In the copy you make, include no pictures, and transcribe every record exactly.
GIVEN RECORDS START
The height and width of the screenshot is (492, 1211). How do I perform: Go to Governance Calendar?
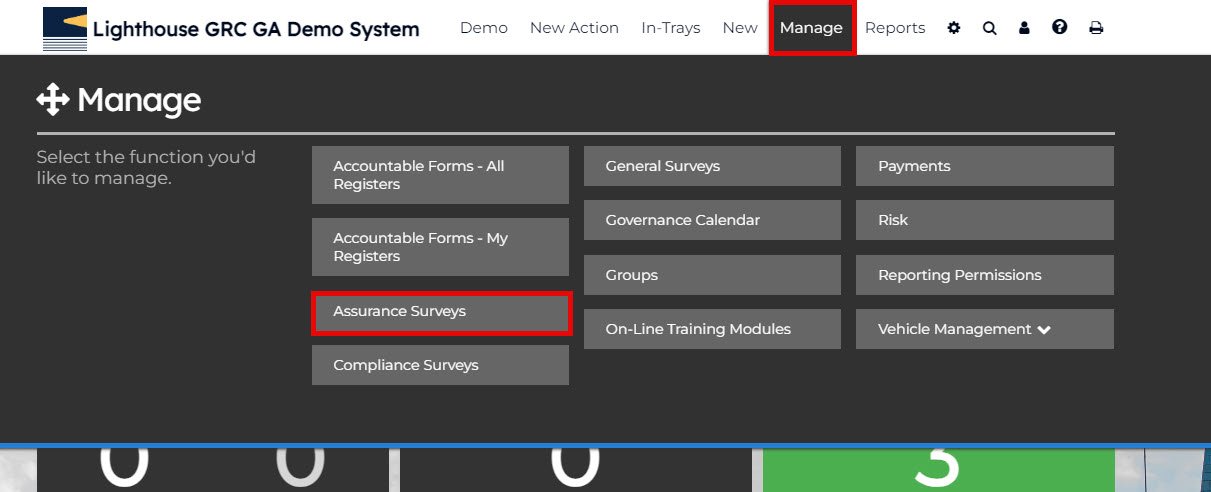712,220
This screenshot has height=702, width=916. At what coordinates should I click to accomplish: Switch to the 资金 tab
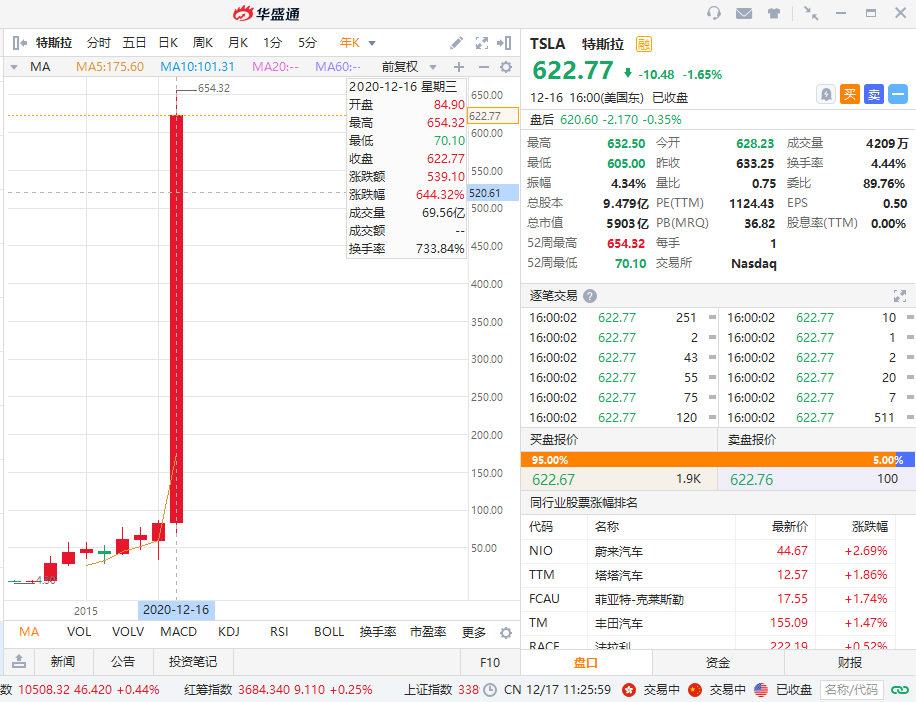pyautogui.click(x=718, y=662)
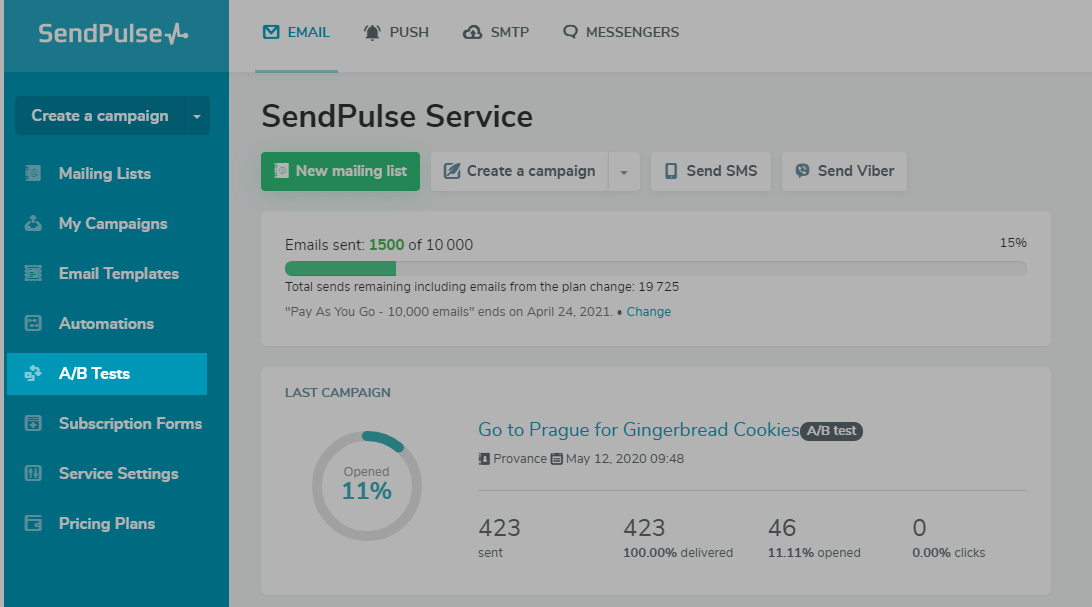The width and height of the screenshot is (1092, 607).
Task: Open Go to Prague for Gingerbread Cookies campaign
Action: pyautogui.click(x=638, y=430)
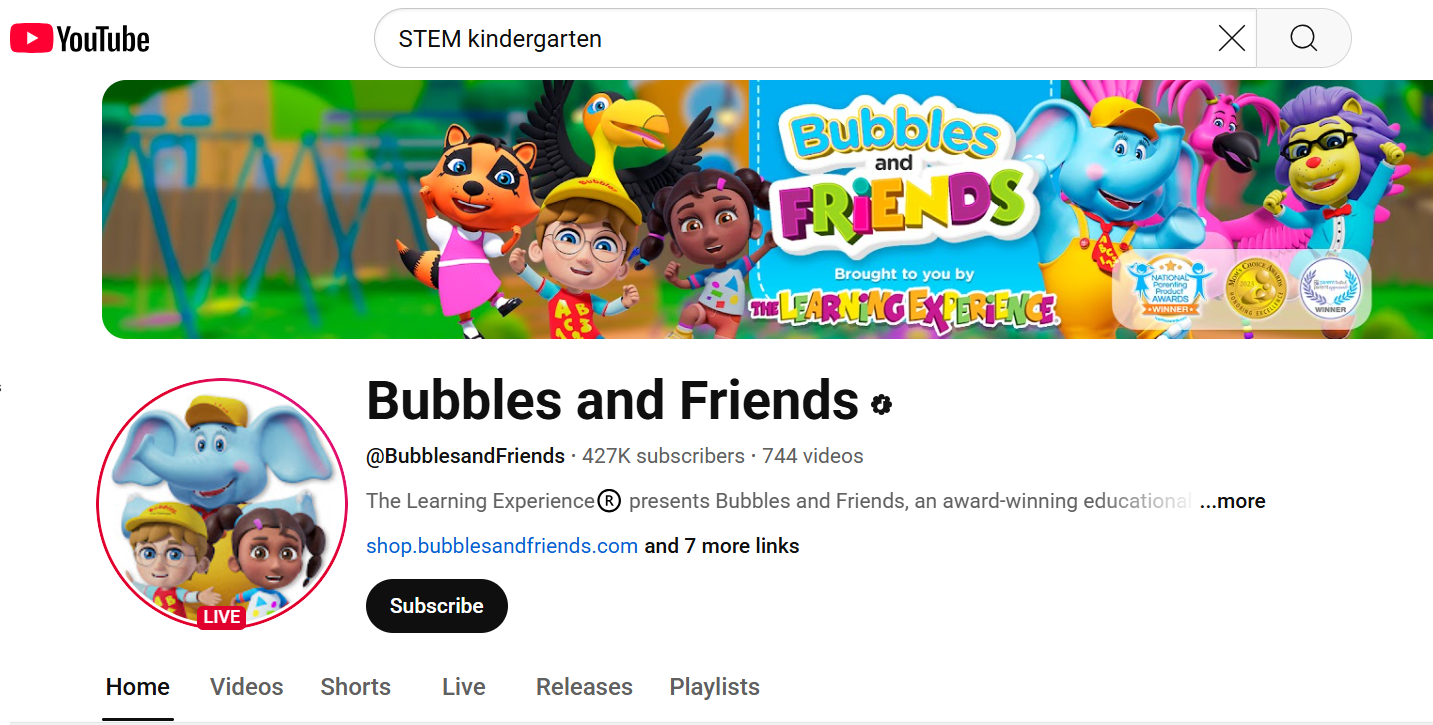Click into the 'STEM kindergarten' search field
The image size is (1433, 725).
[x=795, y=39]
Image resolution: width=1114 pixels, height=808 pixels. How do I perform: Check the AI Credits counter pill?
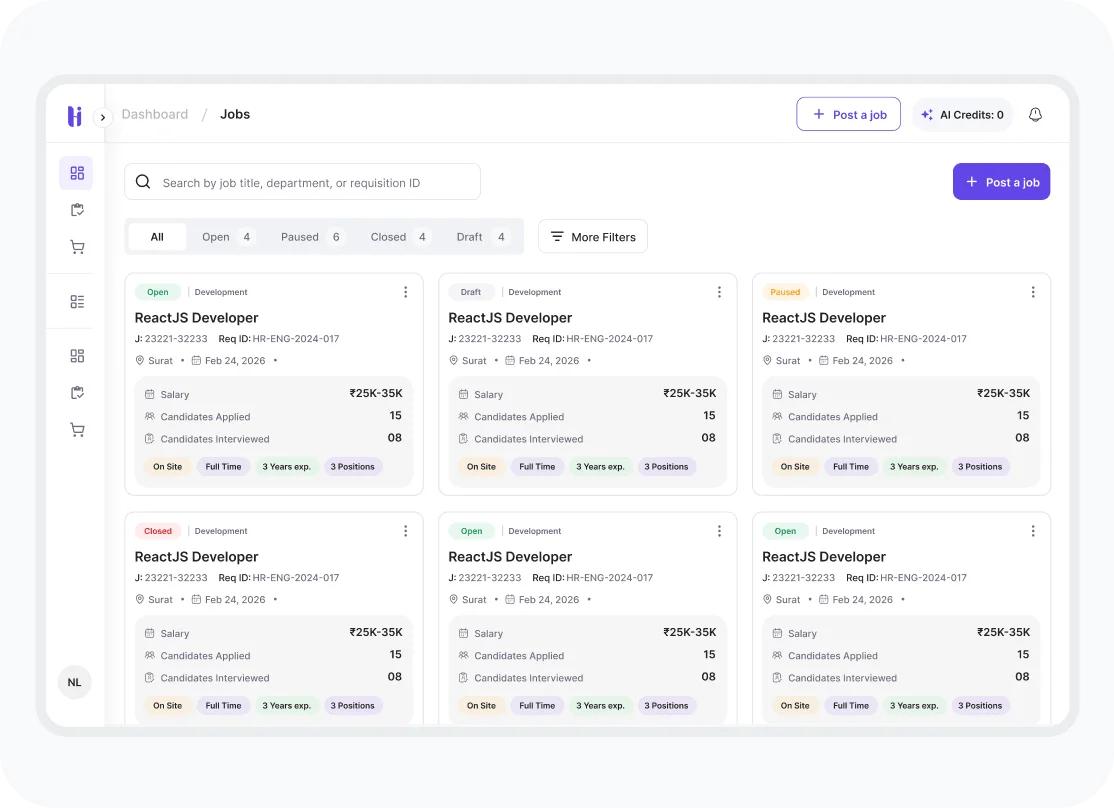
GIVEN RECORDS END
• ANSWER BELOW
The height and width of the screenshot is (492, 1211). How do I perform: Go to Governance Calendar?
712,220
This screenshot has height=702, width=916. At what coordinates should I click to accomplish: Switch to the 资金 tab
pyautogui.click(x=718, y=662)
The width and height of the screenshot is (1092, 607).
Task: Open Go to Prague for Gingerbread Cookies campaign
Action: pyautogui.click(x=638, y=430)
Click into the 'STEM kindergarten' search field
The image size is (1433, 725).
[x=795, y=39]
Image resolution: width=1114 pixels, height=808 pixels. How do I perform: Check the AI Credits counter pill?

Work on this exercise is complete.